Quiescent and Active Tear Protein Profiles to Predict Vernal Keratoconjunctivitis Reactivation

Abstract

Objective: Vernal keratoconjunctivitis (VKC) is a chronic recurrent bilateral inflammation of the conjunctiva associated with atopy. Several inflammatory and tissue remodeling factors contribute to VKC disease. The aim is to provide a chip-based protein analysis in tears from patients suffering from quiescent or active VKC.

Methods: This study cohort included 16 consecutive patients with VKC and 10 controls. Participants were subjected to clinical assessment of ocular surface and tear sampling. Total protein quantification, total protein sketch, and protein array (sixty protein candidates) were evaluated.

Results: An overall increased Fluorescent Intensity expression was observed in VKC arrays. Particularly, IL1β, IL15, IL21, Eotaxin2, TACE, MIP1α, MIP3α, NCAM1, ICAM2, βNGF, NT4, BDNF, βFGF, SCF, MMP1, and MMP2 were increased in quiescent VKC. Of those candidates, only IL1β, IL15, IL21, βNGF, SCF, MMP2, Eotaxin2, TACE, MIP1α, MIP3α, NCAM1, and ICAM2 were increased in both active and quiescent VKC. Finally, NT4, βFGF, and MMP1 were highly increased in active VKC.

Conclusion: A distinct "protein tear-print" characterizes VKC activity, confirming some previously reported factors and highlighting some new candidates common to quiescent and active states. Those candidates expressed in quiescent VKC might be considered as predictive indicators of VKC reactivation and/or exacerbation out-of-season.

Figure 1

Tear protein profile. Equal protein amounts (20 µg/lane/sample) were subjected to electrophoretic separation (SDS-PAGE) and membranes were stained with Ponceau S before image acquisition (see M&M). Note the presence of albumin (60 kDa), low/high IgG bands (40/100 kDa), and fibronectin (200 kDa) in some tear samples (1–5, VKC; 6–8 healthy controls). To retrieve low-expressed antigens, samples showing high albumin/IgGs were treated with a specific preclearing kit (see M&M).

Figure 2

Overview of the protein array. Equal protein amounts were loaded for each subarray and the presence of an equal number of VKC: control samples were guaranteed for each array-chip (14 subarrays). (a), (b) Representative active VKC (a) and control (b) arrays, as provided by the GenePix scanner (with no color adjustment). White spots framed violet are positive controls, and black spots are negative referring controls and black spots framed green are albumin specific signals.

Figure 3

Plot graphs of the tear expression profile in active and quiescent VKC. Fold changes (Log₂ (FC); x-axis) are ranked in Volcano plots according to the statistical significance (p values as negative Log₁₀; y-axis). For each marker, FC between case and control values were calculated from mean of Fluorescent Intensity values provided by the software, as described in M&M. The two-sided unpaired t-test comparisons of active (a) and quiescent (b) samples were carried out versus controls. Both ±2 FC and p ≤ 0.05 were used as initial cut-offs. Red lines indicate differences of ±1 FC (log₂) and blue line shows the initial significance level. Those candidates, having ≥2 FC and p ≤ 0.05 initial cut-offs, are localized in the upper left quadrant.

◆ Data under study

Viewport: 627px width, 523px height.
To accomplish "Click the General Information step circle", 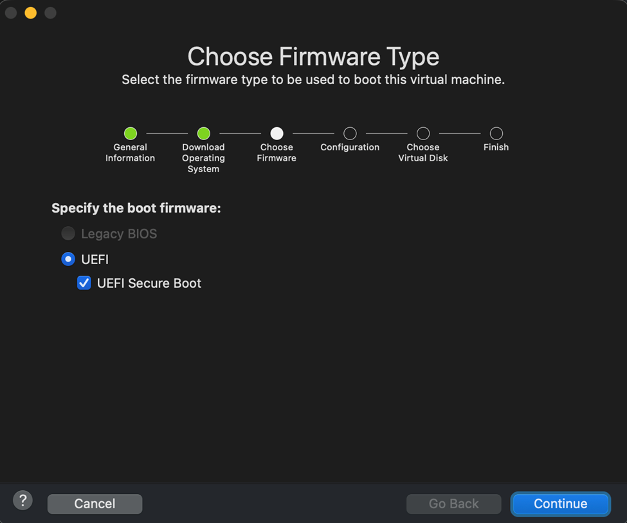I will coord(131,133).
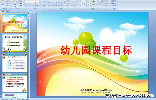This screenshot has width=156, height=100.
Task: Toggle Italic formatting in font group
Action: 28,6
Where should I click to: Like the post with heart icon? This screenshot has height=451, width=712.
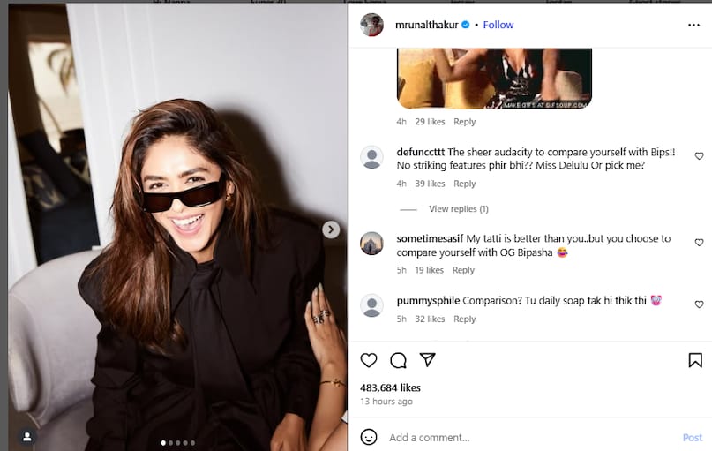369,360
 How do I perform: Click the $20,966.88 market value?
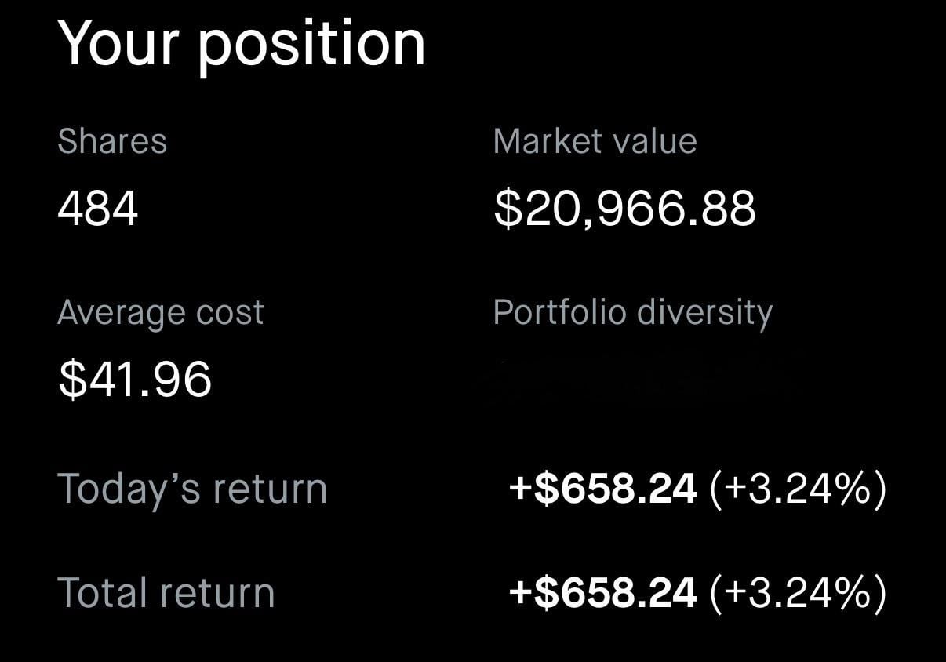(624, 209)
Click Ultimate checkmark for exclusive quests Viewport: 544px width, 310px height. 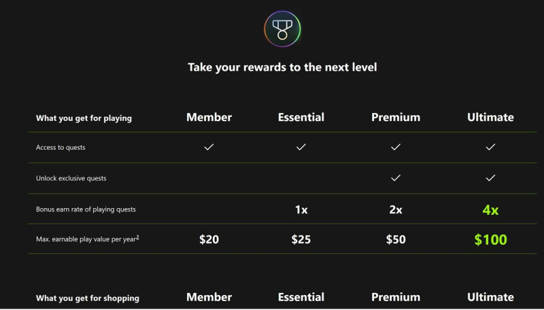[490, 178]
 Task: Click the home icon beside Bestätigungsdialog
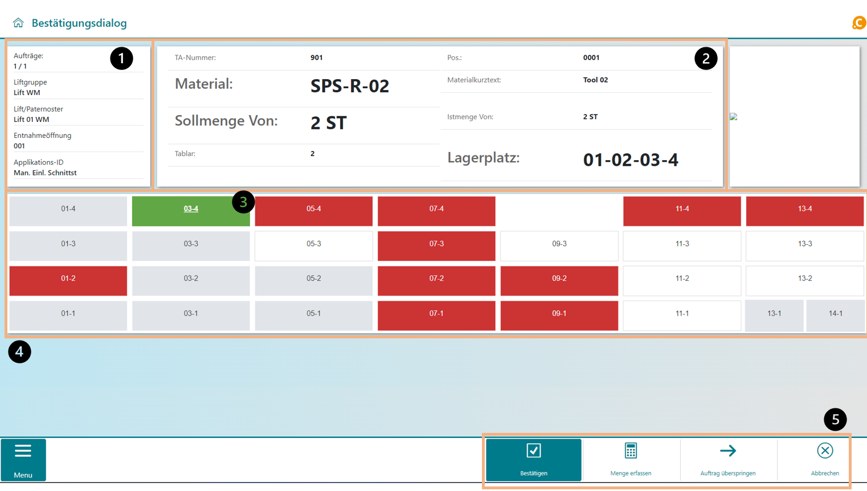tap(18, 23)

* * *

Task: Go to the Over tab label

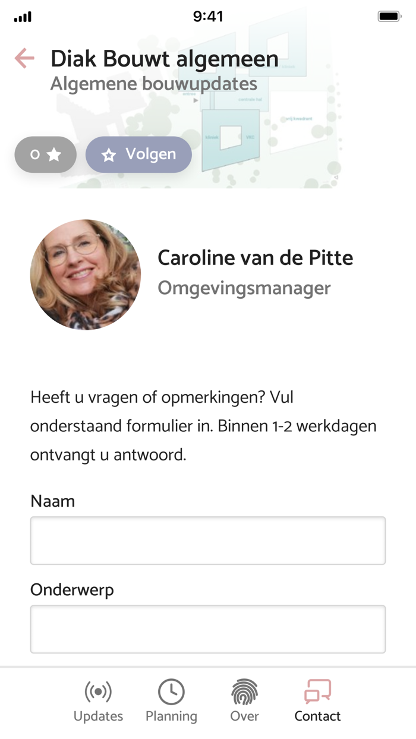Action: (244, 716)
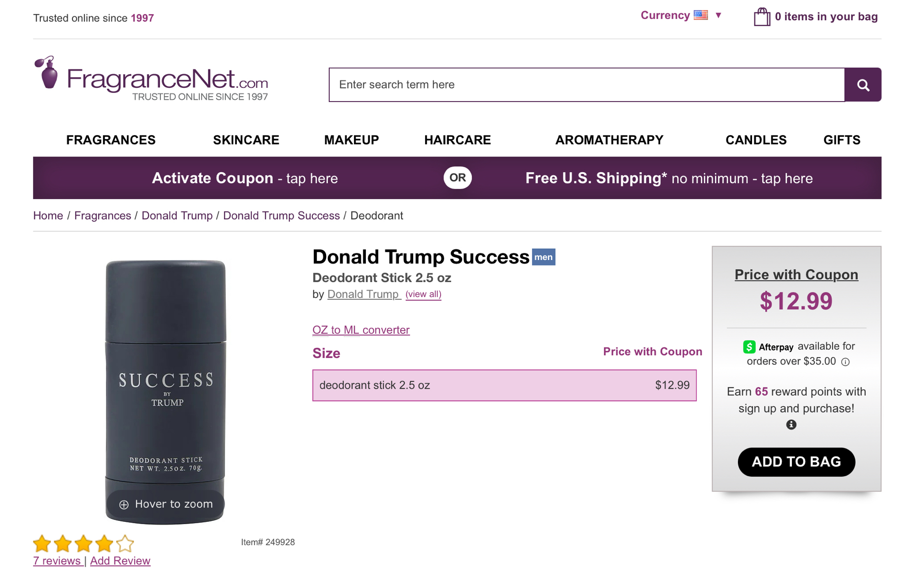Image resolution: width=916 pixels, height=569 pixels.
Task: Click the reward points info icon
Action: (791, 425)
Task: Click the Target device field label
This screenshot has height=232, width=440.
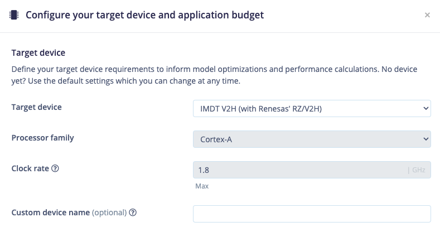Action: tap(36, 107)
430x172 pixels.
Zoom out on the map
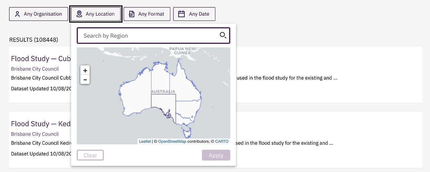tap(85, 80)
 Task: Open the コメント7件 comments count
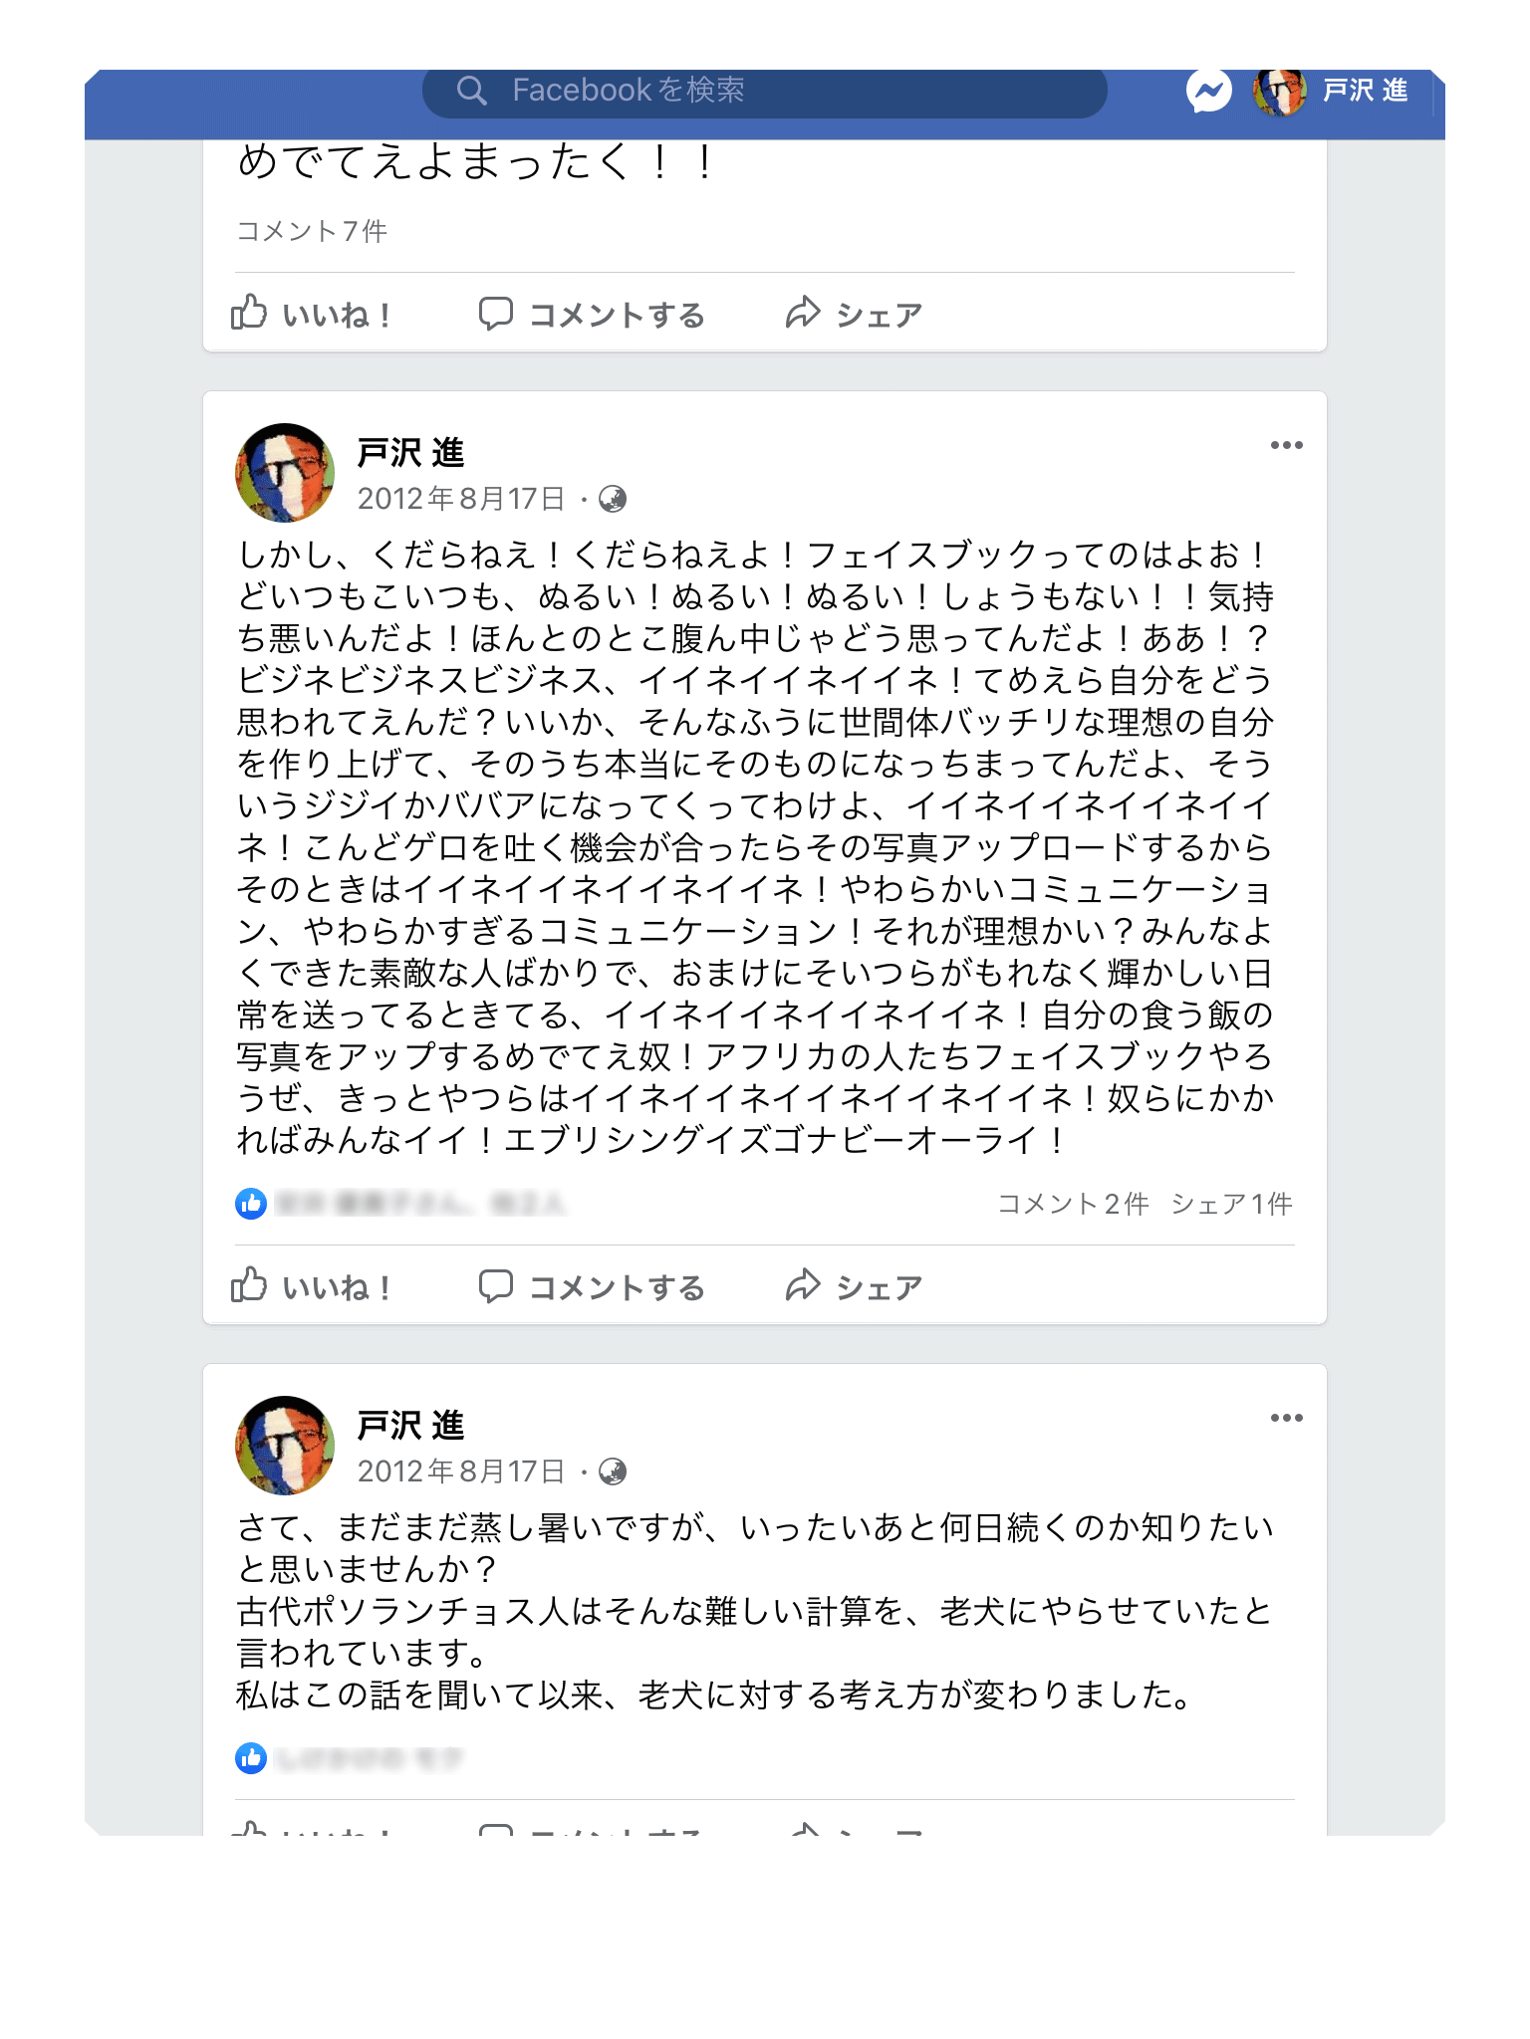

◆ Exercise instructions
(a) In the VKC tear protein study excerpt above, rewrite the paragraph beginning "Tear protein profile. Equal protein amounts" as a short bulleted list that keeps its main facts.
(b) Answer the following questions using the VKC tear protein study excerpt above. Put each answer on its own line with the matching mark.
(i) How many patients with VKC and how many controls did the study cohort include?
(ii) How many subarrays did each array-chip contain?
(iii) Which initial cut-offs were applied in the Volcano plots?
(c) From the VKC tear protein study excerpt above, copy the passage that opens with the words containing "Methods: This study" and closes with "candidates) were evaluated.".

◆ Solutions to each task
(a)
- Equal protein amounts (20 µg per lane per sample) were separated by SDS-PAGE, and the membranes were stained with Ponceau S before image acquisition.
- Some tear samples showed albumin (60 kDa), low/high IgG bands (40/100 kDa), and fibronectin (200 kDa). Samples 1–5 were VKC and samples 6–8 were healthy controls.
- Samples with high albumin/IgGs were treated with a specific preclearing kit to retrieve low-expressed antigens.

(b)
(i) 16 patients with VKC and 10 controls.
(ii) 14 subarrays.
(iii) ±2 FC and p ≤ 0.05.

(c)
Methods: This study cohort included 16 consecutive patients with VKC and 10 controls. Participants were subjected to clinical assessment of ocular surface and tear sampling. Total protein quantification, total protein sketch, and protein array (sixty protein candidates) were evaluated.